Update the lines from the one containing "Task: Open Learn" through the end of the data, inclusive, so that "Remove" becomes "Delete" and everything else stays unchanged. Omit the pictures from your answer.
** Start Exercise materials **
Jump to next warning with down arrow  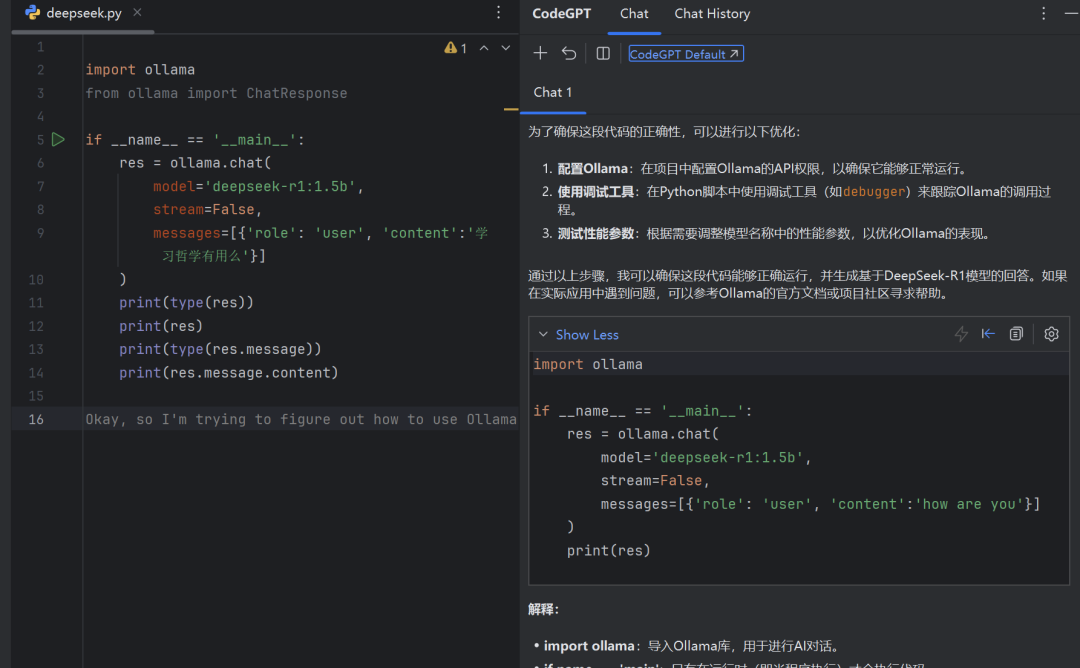[x=505, y=46]
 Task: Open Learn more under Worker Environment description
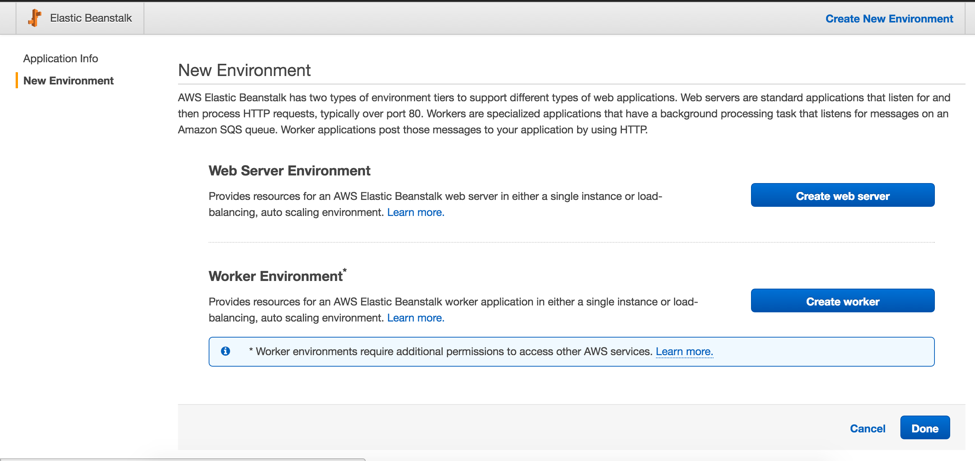click(415, 317)
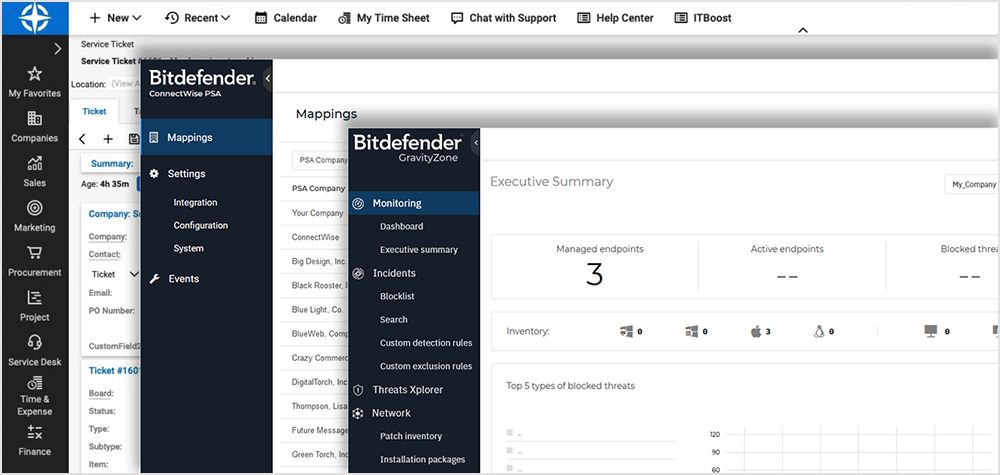Open the My_Company selector dropdown
1000x475 pixels.
[970, 184]
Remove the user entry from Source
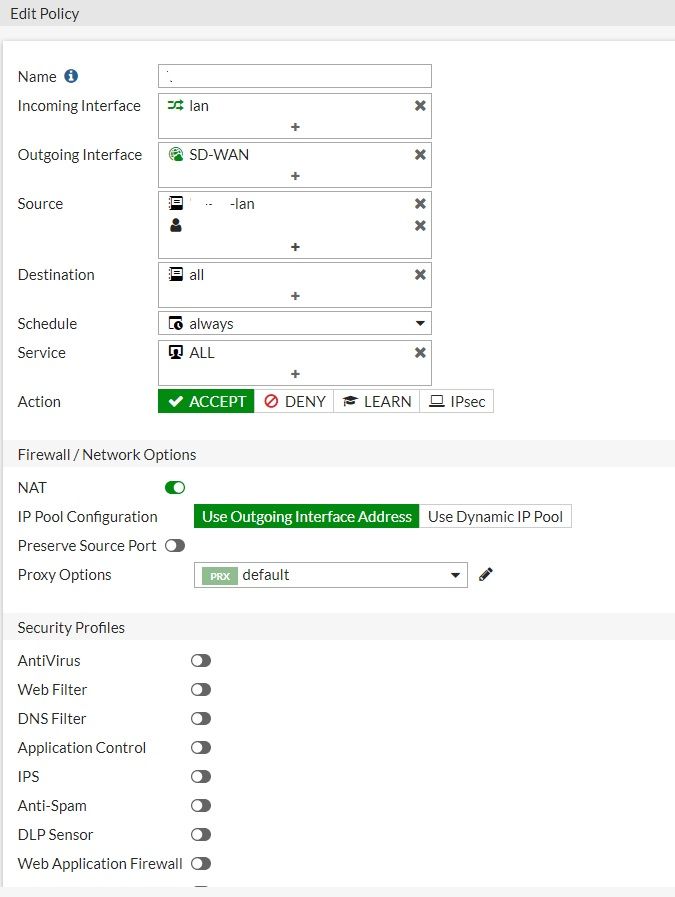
** End Exercise materials **
→ Reply
 Task: Open Learn more under Worker Environment description
click(415, 317)
Open the My_Company selector dropdown
1000x475 pixels.
[970, 184]
Delete the user entry from Source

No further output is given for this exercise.